Если мистики больше «вольтерьянцев» потрудились в указанных областях, то этим они обязаны были наличности в их среде «мещанства», самым деятельным элементом которого были разночинцы, а самым выдающимся идеологом явился Новиков...
...Нимало не расположенный к «политике» и только что собственным опытом узнавший, какими непреодолимыми затруднениями усеян был его прежний путь служения отечеству посредством хотя бы и самого скромного разоблачения царившей в нем общественной неправды, Новиков захотел приносить пользу своим соотечественникам посредством указания им наилучшего пути к благочестию. Лишенный возможности отстаивать их земные интересы, он нашел утешение в той мысли, что интересы эти, как временные, ничтожны в сравнении с вопросом о том, как следует готовить себя к загробной жизни.

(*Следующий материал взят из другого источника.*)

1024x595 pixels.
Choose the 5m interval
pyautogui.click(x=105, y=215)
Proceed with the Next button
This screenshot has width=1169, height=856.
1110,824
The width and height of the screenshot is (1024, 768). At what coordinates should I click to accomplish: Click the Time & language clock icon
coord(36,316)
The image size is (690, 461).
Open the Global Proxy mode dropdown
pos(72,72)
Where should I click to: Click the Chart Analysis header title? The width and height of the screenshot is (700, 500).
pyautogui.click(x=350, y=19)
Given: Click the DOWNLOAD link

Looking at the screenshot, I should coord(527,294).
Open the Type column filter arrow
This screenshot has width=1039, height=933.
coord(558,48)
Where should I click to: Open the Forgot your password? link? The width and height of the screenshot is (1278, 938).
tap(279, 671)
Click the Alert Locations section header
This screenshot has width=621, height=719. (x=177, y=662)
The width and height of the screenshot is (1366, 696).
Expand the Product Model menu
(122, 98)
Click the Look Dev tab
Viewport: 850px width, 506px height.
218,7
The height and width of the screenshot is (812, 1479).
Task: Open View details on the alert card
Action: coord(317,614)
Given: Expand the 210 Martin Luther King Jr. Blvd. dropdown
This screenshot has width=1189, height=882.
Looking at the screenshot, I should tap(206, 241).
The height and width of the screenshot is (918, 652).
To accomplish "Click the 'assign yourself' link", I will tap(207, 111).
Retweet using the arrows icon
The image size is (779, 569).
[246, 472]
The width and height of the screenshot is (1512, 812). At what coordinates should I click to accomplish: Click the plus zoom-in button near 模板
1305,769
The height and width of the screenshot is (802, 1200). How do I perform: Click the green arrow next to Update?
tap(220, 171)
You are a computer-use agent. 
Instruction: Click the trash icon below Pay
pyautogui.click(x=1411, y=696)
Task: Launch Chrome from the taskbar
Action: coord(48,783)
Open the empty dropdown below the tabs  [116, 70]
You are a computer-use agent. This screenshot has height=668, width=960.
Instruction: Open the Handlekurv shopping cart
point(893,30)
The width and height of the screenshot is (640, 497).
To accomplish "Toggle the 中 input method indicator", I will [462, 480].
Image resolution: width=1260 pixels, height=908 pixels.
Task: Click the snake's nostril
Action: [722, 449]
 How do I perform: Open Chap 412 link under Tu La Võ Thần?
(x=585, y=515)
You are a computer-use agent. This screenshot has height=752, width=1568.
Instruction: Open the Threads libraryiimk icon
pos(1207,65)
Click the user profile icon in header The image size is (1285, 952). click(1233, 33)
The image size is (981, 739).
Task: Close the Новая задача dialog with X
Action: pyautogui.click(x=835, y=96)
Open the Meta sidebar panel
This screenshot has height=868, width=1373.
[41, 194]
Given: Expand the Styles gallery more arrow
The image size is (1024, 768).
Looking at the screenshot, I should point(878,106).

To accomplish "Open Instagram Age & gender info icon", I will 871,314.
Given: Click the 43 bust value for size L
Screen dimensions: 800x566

Другими словами, он сделался мистиком.
Он сделался мистиком, повинуясь тому же побуждению, которое заставило молодого В. Ордина-Нащокина бежать за границу, а «дукса» Хворостинина постричься в монахи: он не способен был примириться с окружавшим его общественным злом и не нашел на земле средств для преодоления этого зла. Почувствовав себя лишним в земной жизни, он устремил свой взор на небо.
Ни Кантемир, ни Татищев, ни другие европеизованные русские люди первой половины XVIII столетия не переживали того, что пришлось пережить В. Ордину-Нащокину, Хворостинину и Новикову. «Птенцы гнезда Петрова» и деятели эпохи, непосредственно следовавшей за Петровским преобразованием, верили, что находившийся в руках правительства «Моисеев жезл» неограниченной власти просветит Россию. Такой веры еще не было ни у В. Ордина-Нащокина, ни у Хворостинина, и она, как видно, уже исчезла у Новикова, который, однако, не без большого труда расстался с нею и не далее как в своем «Живописце» пропел целый панегирик автору комедии «О Время».
Говоря, что Новиков не нашел на земле средств для преодоления общественного зла, я разумею не только утрату им надежды на «Моисеев жезл», но также и разочарование его в древних русских добродетелях. Если бы у него сохранилась вера в эти добродетели, то, вынужденный «независящими обстоятельствами» отказаться от сатиры и публицистики, он, пожалуй, окончательно увлекся бы идеализацией старины и придумыванием таких средств, которые позволили бы «ко просвещению Россиян возвратить и прежние нравы»*. Конечно, все подобные средства имели бы совершенно утопический характер, но они продолжали бы привлекать его внимание к условиям земной жизни его соотечественников и, может быть, предохранили бы его от того шага, который проф. Незеленов справедливо назвал его падением. Но после напечатания неоконченного разговора немца с французом, Новиковым овладели непреодолимые сомнения в старых русских добродетелях. Поэтому после прекращения «Кошелька» ему уже не за что было ухватиться, и он «пал», уйдя в мистику.
Проф. Незеленов довольно удачно сравнил падение Новикова с переворотом, «сразившим» впоследствии Гоголя. Гоголь тоже пал. Но когда совершилось его падение, передовые читатели его произведений отказались следовать за ним, и чувства, ими овладевшие, нашли блестящее выражение в знаменитом письме Белинского к автору «Переписки с друзьями». Не то произошло при падении Новикова. Насколько мы знаем, оно не вызвало неприятного изумления в среде «мещан», еще так недавно с удовольствием читавших Новиковские сатирические журналы. Напротив, большинство их доверчиво пошло за своим вожаком по избранному им новому пути. Учащаяся молодежь принялась усердно работать в его новых,— мистических,—-изданиях, а «мещане» более зрелого возраста стали читать выходившие из его типографий душеспасительные сочинения.
Это была целая трагедия. Найдя нравственное успокоение в мистике, Новиков вложил всю свою редкую энергию в проповедь «философии», ставившей смерть выше жизни и тем самым отрицавшей значение всякой энергичной деятельности на земле. Этот самоотверженный человек, выступивший на Руси идеологом разночинцев, которые при всем своем тогдашнем консерватизме не могли быть довольны своим положением, стал распространять взгляды, в корне подрывавшие всякий

* «Кошелек», лист 3-й, продолжение разговора между добрым немцем и злым французом.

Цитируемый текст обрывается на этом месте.